De rechtbank heeft de termijn waarbinnen zij op grond van artikel 22, eerste lid, OLW uitspraak
moet doen met dertig dagen verlengd en vervolgens de termijn waarbinnen zij op grond van
artikel 22, derde lid, OLW uitspraak moet doen voor onbepaalde tijd verlengd, omdat zij die verlengingen nodig heeft om over de verzochte overlevering te beslissen.
Bij tussenuitspraak van 4 april 2019 heeft de rechtbank het onderzoek heropend, om de opgeëiste persoon en zijn raadsman voor een laatste maal in de gelegenheid te stellen om het beroep op artikel 6, vijfde lid OLW nader te onderbouwen.
Het onderzoek is hervat op de openbare zitting van 28 mei 2019. Het onderzoek heeft plaatsgevonden in tegenwoordigheid van de officier van justitie mr. K. van der Schaft. De opgeëiste persoon en bovengenoemde raadsman zijn niet ter zitting verschenen.

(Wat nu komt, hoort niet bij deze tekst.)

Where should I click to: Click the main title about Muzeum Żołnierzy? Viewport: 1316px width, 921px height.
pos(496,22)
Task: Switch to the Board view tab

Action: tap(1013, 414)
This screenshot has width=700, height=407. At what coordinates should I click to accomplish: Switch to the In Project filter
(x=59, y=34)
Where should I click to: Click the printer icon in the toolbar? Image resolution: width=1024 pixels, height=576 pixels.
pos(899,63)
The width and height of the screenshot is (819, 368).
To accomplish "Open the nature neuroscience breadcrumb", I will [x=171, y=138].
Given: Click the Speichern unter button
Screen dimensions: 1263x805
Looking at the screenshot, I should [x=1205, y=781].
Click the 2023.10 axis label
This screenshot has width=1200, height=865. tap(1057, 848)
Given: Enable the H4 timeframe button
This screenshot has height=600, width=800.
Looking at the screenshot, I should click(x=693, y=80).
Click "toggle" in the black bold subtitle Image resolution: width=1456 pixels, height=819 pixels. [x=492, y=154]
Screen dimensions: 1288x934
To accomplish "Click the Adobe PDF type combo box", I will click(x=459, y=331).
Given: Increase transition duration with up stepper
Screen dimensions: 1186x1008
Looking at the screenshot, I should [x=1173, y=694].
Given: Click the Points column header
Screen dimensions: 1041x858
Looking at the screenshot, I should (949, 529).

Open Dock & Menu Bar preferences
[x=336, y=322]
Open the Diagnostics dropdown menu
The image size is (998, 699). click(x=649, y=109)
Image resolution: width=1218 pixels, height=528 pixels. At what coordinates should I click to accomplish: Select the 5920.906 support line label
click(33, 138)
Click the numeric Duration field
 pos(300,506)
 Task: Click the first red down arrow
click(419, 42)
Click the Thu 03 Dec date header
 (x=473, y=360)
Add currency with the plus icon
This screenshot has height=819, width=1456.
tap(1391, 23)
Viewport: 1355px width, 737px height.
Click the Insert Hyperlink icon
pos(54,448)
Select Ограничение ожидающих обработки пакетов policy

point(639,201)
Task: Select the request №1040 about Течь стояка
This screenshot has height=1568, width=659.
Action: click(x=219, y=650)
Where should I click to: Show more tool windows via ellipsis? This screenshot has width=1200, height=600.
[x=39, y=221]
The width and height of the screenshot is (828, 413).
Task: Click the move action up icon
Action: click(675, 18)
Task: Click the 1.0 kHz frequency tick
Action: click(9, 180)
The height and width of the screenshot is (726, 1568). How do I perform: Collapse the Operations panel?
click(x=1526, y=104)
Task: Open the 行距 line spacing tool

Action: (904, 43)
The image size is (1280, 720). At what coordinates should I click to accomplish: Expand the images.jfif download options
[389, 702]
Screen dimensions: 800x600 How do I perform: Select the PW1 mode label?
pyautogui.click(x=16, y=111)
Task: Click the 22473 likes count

2.Identiteit van de opgeëiste persoon

De rechtbank heeft de identiteit van de opgeëiste persoon onderzocht en vastgesteld dat de bovenvermelde personalia juist zijn en dat de opgeëiste persoon de Hongaarse nationaliteit heeft.

3.Grondslag en inhoud van het EAB

In het EAB wordt melding gemaakt van een
domestic arrest warrantvan 31 mei 2018, uitgevaardigd door
the Central District Court of Pest.
De overlevering wordt verzocht ten behoeve van een door de justitiële autoriteiten van de uitvaardigende lidstaat ingesteld strafrechtelijk onderzoek ter zake van het vermoeden dat de opgeëiste persoon zich schuldig heeft gemaakt aan naar het recht van Hongarije strafbare feiten.
Deze feiten zijn omschreven in onderdeel e) van het EAB.

4.De ontvankelijkheid van de officier van justitie

Via Sirene is bekend geworden dat de opgeëiste persoon op 3 april 2019 in Duitsland is aangehouden. Op grond hiervan is de rechtbank met de officier van justitie van oordeel dat de opgeëiste persoon niet meer in Nederland verblijft. Daarmee is de grondslag aan de vordering van de officier van justitie ontvallen. De officier van justitie zal derhalve in deze vordering niet-ontvankelijk worden verklaard.

5.Beslissing

VERKLAARTde officier van justitie niet-ontvankelijk in de vordering tot het in behandeling nemen van het EAB.
HEFT OPde (geschorste) overleveringsdetentie.
Aldus gedaan door
mr. M.T.C. de Vries, voorzitter,
mrs. A.R.P.J. Davids en A.K. Glerum, rechters,
in tegenwoordigheid van mr. T. Smit, griffier,
en uitgesproken ter openbare zitting van 28 mei 2019.
Ingevolge artikel 29, tweede lid, OLW staat tegen deze uitspraak geen gewoon rechtsmiddel open.